I've been lurking around in r/selfhosted for about a year now, spying on the apps that people self-host, and their pretty dashboards full of self-hosted apps. Over time I observed some dissent in the community. There exists a group of people that vehemently reject the use of Docker.
...what happens if the container is not maintained further? i have no desire to do that. I still prefer to install my dependencies, run the applications via systemd and set up an nginx reverse proxy. i still feel like i can interact with the process. (Reddit)
I'm a person who has never really been too fond of Docker. I like having full control of the applications I'm running, their configuration and their storage. With Docker, I've always felt like I've lost a bit of that control. (Reddit)
Reading those comments made me wonder:
Are there others out there who shares the same perspective as them?
In this piece, I outline the journey through which I found Docker and I aim to convince just one person reading this, that Docker is worth learning and using.

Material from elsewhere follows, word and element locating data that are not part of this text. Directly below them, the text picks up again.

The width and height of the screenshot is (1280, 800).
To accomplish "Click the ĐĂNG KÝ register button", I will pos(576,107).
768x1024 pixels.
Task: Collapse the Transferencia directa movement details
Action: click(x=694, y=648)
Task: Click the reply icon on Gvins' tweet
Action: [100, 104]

LEMP - Linux, Nginx, MySQL, Phpain
As performance was absolutely abysmal on the Raspberry Pi 1 Model B in my Octopi cluster, I spent a few months tuning
php-fpm for performance and configuring
nginx for security. I found that that process almost never works as expected. Raspberry Pi and its OS, Raspbian, differs vastly from others hosting LEMP stacks out there. Therefore, what worked on guides and tutorials are almost guaranteed to not work on my setup without significant modification.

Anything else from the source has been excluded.